Starting at the top of the entries below, set down every line exactly, please, until you reach the line with "Screen dimensions: 801x461", which is included too.

[Items from a dataset]
□ □ □ □

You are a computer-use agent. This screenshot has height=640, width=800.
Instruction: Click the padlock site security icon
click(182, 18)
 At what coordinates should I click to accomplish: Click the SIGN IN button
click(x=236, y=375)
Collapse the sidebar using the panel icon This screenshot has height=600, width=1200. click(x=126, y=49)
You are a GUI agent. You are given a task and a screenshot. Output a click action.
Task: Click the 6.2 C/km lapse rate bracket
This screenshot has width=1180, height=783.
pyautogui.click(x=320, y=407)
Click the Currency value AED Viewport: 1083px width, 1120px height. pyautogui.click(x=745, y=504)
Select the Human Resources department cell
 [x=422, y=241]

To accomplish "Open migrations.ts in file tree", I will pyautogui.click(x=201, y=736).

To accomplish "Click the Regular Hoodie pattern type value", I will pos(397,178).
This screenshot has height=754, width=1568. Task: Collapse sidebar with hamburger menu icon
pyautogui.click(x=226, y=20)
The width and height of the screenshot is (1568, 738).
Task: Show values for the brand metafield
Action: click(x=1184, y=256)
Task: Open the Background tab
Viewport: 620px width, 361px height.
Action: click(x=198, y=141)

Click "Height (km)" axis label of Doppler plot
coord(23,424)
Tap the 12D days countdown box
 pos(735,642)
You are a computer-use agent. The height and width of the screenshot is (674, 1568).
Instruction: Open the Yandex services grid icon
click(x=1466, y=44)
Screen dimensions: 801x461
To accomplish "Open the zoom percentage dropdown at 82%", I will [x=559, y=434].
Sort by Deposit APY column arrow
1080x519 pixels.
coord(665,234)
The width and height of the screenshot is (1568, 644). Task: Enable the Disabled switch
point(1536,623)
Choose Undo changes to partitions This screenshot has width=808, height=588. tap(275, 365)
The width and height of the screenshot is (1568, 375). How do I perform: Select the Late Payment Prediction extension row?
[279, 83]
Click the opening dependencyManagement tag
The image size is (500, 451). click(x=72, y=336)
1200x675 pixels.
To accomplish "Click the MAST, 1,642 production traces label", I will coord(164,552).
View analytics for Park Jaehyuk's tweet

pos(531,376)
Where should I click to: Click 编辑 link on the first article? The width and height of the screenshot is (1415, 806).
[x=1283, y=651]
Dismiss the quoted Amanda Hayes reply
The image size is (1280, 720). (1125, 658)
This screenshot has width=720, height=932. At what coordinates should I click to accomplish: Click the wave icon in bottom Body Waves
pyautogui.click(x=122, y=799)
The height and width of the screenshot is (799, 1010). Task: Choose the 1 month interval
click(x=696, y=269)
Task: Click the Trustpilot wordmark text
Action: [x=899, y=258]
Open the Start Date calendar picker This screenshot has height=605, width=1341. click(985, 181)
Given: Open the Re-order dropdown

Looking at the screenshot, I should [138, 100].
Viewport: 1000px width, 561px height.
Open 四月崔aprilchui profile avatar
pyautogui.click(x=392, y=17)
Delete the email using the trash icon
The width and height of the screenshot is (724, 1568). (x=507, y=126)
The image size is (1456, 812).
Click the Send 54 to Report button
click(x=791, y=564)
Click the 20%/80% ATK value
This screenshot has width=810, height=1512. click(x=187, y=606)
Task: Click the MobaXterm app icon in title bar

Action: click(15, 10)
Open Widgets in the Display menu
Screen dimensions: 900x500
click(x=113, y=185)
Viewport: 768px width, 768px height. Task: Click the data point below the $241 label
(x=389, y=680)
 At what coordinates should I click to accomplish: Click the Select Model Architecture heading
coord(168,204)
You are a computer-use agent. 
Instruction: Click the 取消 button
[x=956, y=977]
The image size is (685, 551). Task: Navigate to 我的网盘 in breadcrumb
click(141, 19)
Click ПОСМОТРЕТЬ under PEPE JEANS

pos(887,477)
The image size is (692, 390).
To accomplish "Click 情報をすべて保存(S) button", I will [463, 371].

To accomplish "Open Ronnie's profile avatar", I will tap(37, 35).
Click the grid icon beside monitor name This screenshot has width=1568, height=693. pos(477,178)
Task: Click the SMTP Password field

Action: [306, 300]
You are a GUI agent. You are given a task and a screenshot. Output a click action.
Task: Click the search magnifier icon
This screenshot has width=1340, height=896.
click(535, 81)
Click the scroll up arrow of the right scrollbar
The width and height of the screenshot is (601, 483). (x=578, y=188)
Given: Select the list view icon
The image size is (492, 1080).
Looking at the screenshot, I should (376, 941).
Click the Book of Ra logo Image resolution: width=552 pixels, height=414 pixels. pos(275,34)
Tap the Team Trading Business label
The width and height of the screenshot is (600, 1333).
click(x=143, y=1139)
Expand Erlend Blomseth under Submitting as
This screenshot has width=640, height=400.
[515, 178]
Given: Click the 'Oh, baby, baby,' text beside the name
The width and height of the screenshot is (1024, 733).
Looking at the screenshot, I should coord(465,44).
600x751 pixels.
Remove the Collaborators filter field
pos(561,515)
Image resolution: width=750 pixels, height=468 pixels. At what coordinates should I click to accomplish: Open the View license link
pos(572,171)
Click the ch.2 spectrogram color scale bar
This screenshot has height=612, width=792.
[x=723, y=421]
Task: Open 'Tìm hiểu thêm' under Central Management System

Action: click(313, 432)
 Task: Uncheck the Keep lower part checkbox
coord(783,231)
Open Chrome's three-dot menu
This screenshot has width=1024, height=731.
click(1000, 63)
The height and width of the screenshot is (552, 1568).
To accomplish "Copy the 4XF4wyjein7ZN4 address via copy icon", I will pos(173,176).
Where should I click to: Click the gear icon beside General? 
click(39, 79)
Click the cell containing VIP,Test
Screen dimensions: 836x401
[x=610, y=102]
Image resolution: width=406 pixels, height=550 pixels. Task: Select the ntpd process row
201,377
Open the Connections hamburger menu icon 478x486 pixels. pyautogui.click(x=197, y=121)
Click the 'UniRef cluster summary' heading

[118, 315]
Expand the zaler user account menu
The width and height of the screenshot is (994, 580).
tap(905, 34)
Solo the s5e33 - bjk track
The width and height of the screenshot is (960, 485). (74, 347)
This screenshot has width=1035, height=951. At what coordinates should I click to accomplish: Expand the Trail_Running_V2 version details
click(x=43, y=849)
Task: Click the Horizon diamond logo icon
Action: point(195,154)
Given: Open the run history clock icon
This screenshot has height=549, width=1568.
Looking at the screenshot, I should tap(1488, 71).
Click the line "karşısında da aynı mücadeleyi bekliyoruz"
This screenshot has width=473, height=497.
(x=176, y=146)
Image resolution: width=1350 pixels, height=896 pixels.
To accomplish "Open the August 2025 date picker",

□ □ □ □

- _The answer_
You are a computer-use agent. This screenshot has height=640, width=800.
Instruction: Click the padlock site security icon
click(182, 18)
 At what coordinates should I click to accomplish: Click the SIGN IN button
click(x=236, y=375)
Collapse the sidebar using the panel icon This screenshot has height=600, width=1200. click(x=126, y=49)
You are a GUI agent. You are given a task and a screenshot. Output a click action.
Task: Click the 6.2 C/km lapse rate bracket
This screenshot has width=1180, height=783.
pyautogui.click(x=320, y=407)
Click the Currency value AED Viewport: 1083px width, 1120px height. pyautogui.click(x=745, y=504)
Select the Human Resources department cell
 [x=422, y=241]

To accomplish "Open migrations.ts in file tree", I will pyautogui.click(x=201, y=736).

To accomplish "Click the Regular Hoodie pattern type value", I will pos(397,178).
This screenshot has height=754, width=1568. Task: Collapse sidebar with hamburger menu icon
pyautogui.click(x=226, y=20)
The width and height of the screenshot is (1568, 738).
Task: Show values for the brand metafield
Action: click(x=1184, y=256)
Task: Open the Background tab
Viewport: 620px width, 361px height.
Action: click(x=198, y=141)

Click "Height (km)" axis label of Doppler plot
coord(23,424)
Tap the 12D days countdown box
 pos(735,642)
You are a computer-use agent. The height and width of the screenshot is (674, 1568).
Instruction: Open the Yandex services grid icon
click(x=1466, y=44)
Screen dimensions: 801x461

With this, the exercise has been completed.